**Problem:** Every line in the data below from the one containing "Image resolution: width=544" down to the one containing "Given: Add product", both included, must be retyped exactly; no other line is to appear.

[Start of section]

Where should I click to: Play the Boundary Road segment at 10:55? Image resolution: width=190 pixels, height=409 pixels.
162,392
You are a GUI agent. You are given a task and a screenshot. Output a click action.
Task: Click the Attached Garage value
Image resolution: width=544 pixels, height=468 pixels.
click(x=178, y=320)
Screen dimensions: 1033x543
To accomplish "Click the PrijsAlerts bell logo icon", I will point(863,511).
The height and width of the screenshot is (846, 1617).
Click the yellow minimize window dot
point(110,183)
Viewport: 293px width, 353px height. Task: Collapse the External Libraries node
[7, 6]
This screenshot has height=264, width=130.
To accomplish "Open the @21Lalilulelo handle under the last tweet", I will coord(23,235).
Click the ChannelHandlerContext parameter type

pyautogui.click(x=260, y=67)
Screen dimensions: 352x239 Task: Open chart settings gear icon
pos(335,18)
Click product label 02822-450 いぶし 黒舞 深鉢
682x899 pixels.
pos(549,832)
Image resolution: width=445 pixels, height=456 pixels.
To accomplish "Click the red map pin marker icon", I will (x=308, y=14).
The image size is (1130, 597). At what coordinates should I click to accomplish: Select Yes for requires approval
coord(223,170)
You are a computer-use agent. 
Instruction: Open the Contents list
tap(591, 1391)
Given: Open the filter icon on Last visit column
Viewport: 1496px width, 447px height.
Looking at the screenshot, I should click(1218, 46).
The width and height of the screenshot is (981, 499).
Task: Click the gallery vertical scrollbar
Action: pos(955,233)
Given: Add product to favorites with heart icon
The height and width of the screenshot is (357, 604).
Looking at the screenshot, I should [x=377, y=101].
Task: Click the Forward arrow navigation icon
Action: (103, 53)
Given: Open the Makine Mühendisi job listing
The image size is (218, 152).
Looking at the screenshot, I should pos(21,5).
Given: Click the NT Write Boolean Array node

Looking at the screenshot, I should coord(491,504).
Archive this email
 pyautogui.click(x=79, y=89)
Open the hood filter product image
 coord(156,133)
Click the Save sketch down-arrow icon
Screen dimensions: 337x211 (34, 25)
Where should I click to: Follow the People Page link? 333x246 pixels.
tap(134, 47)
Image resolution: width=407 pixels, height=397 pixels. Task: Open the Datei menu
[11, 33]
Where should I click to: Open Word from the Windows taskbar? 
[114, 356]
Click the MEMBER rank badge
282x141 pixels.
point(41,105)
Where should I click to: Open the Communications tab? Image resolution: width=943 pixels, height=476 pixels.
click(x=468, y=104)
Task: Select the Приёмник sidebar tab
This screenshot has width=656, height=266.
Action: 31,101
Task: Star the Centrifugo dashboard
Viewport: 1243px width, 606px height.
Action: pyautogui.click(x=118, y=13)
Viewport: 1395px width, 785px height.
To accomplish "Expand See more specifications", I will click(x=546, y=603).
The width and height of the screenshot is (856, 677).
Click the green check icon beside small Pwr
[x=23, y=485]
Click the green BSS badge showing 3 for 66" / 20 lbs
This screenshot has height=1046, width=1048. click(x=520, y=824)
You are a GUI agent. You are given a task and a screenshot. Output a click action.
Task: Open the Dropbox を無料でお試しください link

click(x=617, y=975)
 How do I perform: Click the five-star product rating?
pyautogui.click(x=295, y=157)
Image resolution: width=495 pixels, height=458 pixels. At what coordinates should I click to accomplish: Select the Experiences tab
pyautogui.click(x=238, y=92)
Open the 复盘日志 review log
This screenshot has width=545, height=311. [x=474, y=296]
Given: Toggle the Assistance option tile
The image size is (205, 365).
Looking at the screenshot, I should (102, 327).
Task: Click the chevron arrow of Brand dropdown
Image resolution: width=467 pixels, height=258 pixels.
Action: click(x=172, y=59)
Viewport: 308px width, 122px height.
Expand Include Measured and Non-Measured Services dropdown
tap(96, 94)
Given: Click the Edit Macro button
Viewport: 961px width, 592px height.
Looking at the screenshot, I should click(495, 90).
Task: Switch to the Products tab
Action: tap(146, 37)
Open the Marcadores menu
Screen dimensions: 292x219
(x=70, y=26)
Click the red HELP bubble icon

[End of section]

**Task result:**
Image resolution: width=544 pixels, height=468 pixels.
click(x=178, y=320)
Screen dimensions: 1033x543
To accomplish "Click the PrijsAlerts bell logo icon", I will point(863,511).
The height and width of the screenshot is (846, 1617).
Click the yellow minimize window dot
point(110,183)
Viewport: 293px width, 353px height. Task: Collapse the External Libraries node
[7, 6]
This screenshot has height=264, width=130.
To accomplish "Open the @21Lalilulelo handle under the last tweet", I will coord(23,235).
Click the ChannelHandlerContext parameter type

pyautogui.click(x=260, y=67)
Screen dimensions: 352x239 Task: Open chart settings gear icon
pos(335,18)
Click product label 02822-450 いぶし 黒舞 深鉢
682x899 pixels.
pos(549,832)
Image resolution: width=445 pixels, height=456 pixels.
To accomplish "Click the red map pin marker icon", I will (x=308, y=14).
The image size is (1130, 597). At what coordinates should I click to accomplish: Select Yes for requires approval
coord(223,170)
You are a computer-use agent. 
Instruction: Open the Contents list
tap(591, 1391)
Given: Open the filter icon on Last visit column
Viewport: 1496px width, 447px height.
Looking at the screenshot, I should click(1218, 46).
The width and height of the screenshot is (981, 499).
Task: Click the gallery vertical scrollbar
Action: pos(955,233)
Given: Add product to favorites with heart icon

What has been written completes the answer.